Waving flags and pens won’t unify a country like public schools can.
If you want more patriotic citizens, then demand the integration of public schools. Protect the country from inside the schoolhouse out.
This month’s attacks in Paris were both unpredictable and expected. Harder to defuse, lone-wolf terrorist plots continue to sprout abroad and in the U.S. Many domestic efforts have been foiled since 9/11, but one U.S. official said of decentralized attacks, “It’s like the war on drugs. This isn’t going to stop.”
Comparing terrorism to drug addiction is not the most useful view of human behavior.
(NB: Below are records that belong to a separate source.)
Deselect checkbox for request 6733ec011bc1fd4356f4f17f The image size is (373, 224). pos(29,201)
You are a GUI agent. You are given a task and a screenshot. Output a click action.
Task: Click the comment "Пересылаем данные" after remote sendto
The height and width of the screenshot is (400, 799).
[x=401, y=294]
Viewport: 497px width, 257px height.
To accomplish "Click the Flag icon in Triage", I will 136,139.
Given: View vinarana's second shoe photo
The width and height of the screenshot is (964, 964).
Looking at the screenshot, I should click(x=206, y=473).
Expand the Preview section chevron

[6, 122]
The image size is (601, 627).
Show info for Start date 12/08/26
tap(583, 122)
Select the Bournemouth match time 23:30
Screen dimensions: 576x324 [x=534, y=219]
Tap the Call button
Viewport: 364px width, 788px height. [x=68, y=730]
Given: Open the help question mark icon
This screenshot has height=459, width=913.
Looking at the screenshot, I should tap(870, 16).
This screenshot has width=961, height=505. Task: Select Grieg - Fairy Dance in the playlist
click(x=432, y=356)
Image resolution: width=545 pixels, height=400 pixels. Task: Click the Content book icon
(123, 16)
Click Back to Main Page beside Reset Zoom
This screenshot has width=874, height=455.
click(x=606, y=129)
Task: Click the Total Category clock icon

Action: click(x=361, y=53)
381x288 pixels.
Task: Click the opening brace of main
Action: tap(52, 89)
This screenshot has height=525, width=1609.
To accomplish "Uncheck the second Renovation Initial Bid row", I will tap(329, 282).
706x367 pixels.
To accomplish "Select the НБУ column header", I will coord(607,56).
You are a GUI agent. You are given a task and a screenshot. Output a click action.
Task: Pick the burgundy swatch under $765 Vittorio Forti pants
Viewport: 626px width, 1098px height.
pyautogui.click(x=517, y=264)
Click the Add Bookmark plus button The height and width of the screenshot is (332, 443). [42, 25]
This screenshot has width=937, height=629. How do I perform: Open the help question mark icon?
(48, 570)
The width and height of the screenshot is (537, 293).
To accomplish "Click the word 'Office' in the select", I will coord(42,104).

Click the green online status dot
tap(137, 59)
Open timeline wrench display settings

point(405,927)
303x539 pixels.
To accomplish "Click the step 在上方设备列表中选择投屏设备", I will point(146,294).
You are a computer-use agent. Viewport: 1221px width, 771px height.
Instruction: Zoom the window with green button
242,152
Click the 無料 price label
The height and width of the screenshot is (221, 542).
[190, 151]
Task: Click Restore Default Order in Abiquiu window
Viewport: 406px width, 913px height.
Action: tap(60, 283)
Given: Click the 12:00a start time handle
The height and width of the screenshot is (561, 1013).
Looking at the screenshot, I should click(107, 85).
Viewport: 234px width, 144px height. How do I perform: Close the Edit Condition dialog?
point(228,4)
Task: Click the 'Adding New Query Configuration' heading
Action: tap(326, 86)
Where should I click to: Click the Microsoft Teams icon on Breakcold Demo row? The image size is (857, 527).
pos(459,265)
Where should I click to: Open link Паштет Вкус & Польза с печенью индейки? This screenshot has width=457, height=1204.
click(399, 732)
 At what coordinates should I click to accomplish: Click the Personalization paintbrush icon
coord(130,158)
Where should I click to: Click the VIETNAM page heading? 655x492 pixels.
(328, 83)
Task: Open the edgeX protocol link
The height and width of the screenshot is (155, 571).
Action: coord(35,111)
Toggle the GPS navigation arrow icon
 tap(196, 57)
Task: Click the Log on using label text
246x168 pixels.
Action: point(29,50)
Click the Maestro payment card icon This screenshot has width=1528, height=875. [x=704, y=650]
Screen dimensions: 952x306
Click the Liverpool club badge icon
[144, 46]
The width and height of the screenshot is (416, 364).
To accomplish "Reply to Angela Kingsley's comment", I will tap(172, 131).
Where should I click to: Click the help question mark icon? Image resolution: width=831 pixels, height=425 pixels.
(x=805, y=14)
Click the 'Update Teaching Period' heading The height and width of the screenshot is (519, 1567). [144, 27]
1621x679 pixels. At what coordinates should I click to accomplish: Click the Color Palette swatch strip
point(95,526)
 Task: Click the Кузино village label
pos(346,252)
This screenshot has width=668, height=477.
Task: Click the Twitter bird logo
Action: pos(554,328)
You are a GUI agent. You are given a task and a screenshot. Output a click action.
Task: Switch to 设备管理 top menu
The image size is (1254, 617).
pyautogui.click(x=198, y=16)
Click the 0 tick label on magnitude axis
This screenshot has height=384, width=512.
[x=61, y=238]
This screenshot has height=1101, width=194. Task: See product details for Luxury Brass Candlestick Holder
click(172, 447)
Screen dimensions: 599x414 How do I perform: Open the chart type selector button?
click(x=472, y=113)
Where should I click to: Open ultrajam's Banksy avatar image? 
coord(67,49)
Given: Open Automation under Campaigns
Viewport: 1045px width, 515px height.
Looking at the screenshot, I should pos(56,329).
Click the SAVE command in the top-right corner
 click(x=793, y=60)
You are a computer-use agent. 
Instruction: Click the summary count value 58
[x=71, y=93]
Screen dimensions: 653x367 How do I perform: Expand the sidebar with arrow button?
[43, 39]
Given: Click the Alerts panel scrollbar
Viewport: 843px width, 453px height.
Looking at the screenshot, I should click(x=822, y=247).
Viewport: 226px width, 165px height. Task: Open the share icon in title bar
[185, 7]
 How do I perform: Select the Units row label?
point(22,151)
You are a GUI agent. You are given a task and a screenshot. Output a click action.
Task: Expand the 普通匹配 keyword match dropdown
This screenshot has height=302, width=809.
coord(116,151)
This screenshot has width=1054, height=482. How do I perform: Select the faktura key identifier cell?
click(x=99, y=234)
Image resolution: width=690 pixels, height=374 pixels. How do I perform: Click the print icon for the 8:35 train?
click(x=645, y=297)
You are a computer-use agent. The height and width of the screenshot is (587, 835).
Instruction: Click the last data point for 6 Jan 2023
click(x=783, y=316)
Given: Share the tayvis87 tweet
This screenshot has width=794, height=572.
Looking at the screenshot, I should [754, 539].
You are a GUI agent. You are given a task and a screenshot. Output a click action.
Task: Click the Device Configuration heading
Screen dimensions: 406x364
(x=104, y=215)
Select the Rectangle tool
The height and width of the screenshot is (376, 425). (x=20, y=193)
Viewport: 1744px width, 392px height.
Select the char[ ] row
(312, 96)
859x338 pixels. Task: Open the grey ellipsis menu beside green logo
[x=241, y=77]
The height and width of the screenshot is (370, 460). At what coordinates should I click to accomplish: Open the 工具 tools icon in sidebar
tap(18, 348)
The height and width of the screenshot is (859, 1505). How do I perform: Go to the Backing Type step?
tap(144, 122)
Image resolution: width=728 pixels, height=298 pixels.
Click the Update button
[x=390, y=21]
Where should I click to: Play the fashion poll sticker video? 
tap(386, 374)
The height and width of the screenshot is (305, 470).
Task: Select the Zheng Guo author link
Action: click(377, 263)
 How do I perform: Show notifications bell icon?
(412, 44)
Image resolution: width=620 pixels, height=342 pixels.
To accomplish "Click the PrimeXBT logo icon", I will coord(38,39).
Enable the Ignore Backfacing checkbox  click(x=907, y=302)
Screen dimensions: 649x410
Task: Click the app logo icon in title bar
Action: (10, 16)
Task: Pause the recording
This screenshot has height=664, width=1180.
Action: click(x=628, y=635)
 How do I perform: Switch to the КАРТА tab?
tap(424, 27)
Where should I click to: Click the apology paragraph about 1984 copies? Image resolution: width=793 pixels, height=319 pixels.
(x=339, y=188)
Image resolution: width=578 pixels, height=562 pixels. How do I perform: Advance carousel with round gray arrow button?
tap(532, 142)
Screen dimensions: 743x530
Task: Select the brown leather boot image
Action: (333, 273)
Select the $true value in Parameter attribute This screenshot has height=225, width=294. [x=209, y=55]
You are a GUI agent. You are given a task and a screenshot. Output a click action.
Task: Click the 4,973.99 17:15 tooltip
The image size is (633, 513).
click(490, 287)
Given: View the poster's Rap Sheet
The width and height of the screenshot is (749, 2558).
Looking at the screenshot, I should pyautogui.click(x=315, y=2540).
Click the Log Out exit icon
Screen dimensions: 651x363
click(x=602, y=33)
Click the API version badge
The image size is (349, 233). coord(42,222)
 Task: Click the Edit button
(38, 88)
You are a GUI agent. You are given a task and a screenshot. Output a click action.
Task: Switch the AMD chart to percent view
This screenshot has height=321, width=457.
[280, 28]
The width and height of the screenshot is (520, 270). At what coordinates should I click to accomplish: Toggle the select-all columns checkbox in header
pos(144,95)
But the aforementioned quote does illuminate that security forces must continuously lean on prevention as a necessary defense against decentralized terror attacks.
Integrated, effective public schools are more likely to bond young people closer to a country than flag waving, allegiance checks ever will.
The anti-Islamic protests in Germany certainly didn’t seek to build social cohesion.
Former President of France Nicolas Sarkozy’s efforts to raise a countrywide dialogue on national identity also raised ethnocentric beliefs of what it means to be a Frenchmen. In the U.S., the rhetoric of “take back the country” can’t be unifying.
Who’s afraid of patriotism? It’s right to bolster love for a country among members as a primary prevention strategy, but that won’t happened by insidiously alienating minority groups or elevating certain classes of people.
Quality public schools literally give students a common language, provide opportunity for social advancement and when effective, give students a boat for the mainstream.
Whether we’re talking about radicalized jihadists or right wing aggressors who are resistant to ethnic, racial and religious diversity, countries must assume that alienation leads to radical acts of terror.
Said and Cherif Kouachi were more members of the underclass than of mainstream French society. Limited job opportunities, incarceration, as well as educational, residential and social isolation all till the soil of terrorism. Consequently, countries should maximize connectedness and foster a greater sense of loyalty to the nation – patriotism – in ways that truly reflect its devoted members.
We can’t only react to lone-wolf style aggressions. Prevention has to be rooted in patriotism, which should foster beliefs and traditions that compel disparate members to share a sense of fate. Schools don’t simply prepare students for the workforce. History, language arts, civics and other classes acculturate students into our constantly evolving conception of what it means to be American.
As an aside, the GOP efforts to hitch Homeland Security funding to Obama’s executive actions on immigration, particularly Blackburn amendments that target the Dream Act, are counterproductive. Why alienate people who are likely to be citizens? Isn’t homeland security chiefly about promoting safety among neighbors – citizen and non-citizens?